Gretel sat on the grass, gently stroking the white petals of the wild Black-eyed Susans she’d picked off the fence’s vines. The afternoon light made the hearts of the flowers look bruised to Gretel. She stared at them until a rush of emotion made her crumple them and drop them to the ground. 

She pulled in her legs and rocked herself back and forth as she tried to expel the images that had started invading her waking hours, no longer happy to simply be nightmares. Each day, she wanted more and more to get out of her skin and away from the increasing flood of emotions. She wondered if somehow Mother had cursed her. Had she heard the relief in Gretel’s voice at her passing? Was this her revenge?

“Hi, Gretel,” said Hans.

Gretel’s gaze jumped from the ground to her brother. He was smiling and appeared peaceful, dressed in a new brown jerkin and darker brown pantaloons. He had a new white shirt with puffy sleeves and black, shiny boots.

“How many people did you kill to pay for all that?” asked Gretel hostilely.

Hans frowned and put his hands up, keeping a small box tucked under his arm. “I actually paid for this out of my share of our little treasure pile. A treasure pile, I will point out, that you raided quite unfairly to pay for food and other stuff to tend to your… hobby.”

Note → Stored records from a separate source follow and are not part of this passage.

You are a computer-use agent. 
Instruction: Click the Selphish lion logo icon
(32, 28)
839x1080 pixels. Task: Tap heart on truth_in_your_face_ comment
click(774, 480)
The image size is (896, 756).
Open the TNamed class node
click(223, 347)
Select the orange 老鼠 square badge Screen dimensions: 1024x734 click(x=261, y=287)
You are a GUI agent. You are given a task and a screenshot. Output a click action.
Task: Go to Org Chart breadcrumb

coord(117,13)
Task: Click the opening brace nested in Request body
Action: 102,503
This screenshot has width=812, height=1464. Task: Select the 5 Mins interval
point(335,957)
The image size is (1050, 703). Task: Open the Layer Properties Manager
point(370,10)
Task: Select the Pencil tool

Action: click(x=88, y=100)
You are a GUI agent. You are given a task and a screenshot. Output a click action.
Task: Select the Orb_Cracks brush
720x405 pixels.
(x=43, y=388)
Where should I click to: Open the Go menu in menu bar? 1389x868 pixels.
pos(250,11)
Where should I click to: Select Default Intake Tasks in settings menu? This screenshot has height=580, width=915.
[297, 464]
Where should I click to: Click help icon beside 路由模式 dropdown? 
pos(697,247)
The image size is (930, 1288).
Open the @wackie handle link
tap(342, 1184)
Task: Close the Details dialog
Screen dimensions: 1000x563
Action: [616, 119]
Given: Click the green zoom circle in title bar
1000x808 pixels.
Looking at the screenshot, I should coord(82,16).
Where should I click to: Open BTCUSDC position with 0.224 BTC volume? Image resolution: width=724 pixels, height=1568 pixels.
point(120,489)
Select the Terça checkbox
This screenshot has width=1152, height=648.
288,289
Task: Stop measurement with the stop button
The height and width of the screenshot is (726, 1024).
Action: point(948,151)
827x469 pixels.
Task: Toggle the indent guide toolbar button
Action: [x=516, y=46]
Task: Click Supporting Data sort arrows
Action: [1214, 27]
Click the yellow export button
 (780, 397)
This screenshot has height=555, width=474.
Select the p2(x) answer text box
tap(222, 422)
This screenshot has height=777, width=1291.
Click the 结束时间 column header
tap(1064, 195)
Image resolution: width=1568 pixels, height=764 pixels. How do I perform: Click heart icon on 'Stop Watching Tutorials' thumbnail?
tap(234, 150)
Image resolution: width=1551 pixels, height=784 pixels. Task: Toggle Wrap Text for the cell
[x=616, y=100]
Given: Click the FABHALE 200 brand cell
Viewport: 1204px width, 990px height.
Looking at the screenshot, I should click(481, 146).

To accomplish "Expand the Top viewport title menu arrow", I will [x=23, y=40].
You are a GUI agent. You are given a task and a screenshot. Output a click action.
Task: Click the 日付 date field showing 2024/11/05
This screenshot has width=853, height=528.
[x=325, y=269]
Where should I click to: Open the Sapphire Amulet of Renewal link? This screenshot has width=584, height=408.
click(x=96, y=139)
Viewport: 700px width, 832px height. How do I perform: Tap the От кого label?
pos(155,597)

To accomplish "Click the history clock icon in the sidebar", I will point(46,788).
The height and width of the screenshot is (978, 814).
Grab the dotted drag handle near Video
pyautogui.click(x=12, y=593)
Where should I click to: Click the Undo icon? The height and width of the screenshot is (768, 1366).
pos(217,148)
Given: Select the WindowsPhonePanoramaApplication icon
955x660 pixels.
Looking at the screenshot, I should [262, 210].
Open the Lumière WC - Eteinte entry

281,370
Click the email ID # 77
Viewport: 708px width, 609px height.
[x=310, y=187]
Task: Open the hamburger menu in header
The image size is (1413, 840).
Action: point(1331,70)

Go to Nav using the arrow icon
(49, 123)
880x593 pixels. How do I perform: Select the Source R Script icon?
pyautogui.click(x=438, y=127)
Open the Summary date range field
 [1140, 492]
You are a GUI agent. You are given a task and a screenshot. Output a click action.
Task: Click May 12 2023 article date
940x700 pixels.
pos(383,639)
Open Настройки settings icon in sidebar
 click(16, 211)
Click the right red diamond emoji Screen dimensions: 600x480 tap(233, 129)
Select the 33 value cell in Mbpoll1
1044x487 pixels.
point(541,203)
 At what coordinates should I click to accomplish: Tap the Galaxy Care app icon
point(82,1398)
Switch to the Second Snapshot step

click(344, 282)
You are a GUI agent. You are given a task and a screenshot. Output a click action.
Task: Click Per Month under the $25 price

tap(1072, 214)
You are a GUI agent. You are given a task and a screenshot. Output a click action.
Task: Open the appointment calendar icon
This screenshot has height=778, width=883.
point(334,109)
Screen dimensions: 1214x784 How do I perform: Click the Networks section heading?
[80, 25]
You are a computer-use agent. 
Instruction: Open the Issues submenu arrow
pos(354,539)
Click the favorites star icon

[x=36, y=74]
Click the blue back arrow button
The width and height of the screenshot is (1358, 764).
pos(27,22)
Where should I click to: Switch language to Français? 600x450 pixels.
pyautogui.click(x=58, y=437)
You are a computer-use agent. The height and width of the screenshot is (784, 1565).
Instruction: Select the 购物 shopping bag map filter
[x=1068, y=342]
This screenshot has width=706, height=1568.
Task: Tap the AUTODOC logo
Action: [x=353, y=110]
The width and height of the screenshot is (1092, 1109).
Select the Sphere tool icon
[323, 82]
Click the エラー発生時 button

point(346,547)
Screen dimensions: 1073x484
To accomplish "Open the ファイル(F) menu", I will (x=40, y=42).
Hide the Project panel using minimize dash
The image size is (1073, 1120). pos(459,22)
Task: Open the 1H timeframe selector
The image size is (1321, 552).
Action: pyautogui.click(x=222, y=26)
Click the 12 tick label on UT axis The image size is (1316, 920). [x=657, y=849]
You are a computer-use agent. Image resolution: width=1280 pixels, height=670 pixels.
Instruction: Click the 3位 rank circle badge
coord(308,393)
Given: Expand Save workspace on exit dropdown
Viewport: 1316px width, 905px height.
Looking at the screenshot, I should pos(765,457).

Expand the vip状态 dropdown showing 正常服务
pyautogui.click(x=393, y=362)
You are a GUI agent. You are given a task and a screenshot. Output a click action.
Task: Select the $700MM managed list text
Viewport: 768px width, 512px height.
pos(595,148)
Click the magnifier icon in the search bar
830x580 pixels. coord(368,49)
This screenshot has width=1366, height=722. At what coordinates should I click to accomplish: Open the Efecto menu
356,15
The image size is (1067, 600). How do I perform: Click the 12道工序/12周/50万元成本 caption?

“And our brother,” said Gretel.

Hans gnashed his teeth, his eyes narrowed. “You know,” he said, “I came to try and make things how they used to be.”

“I’m sorry,” said Gretel, letting out an uneasy breath.

“I didn’t want to talk about him. To be honest, I’d prefer if we never talked about him or that pet of yours again,” said Hans.

Gretel glared at him.

“Allow me to start again?” asked Hans, sitting down a few feet away. “I have just spoken with Saul. We have squared away our differences. He will take care of the Hound, and you and I are free to go wherever we will.”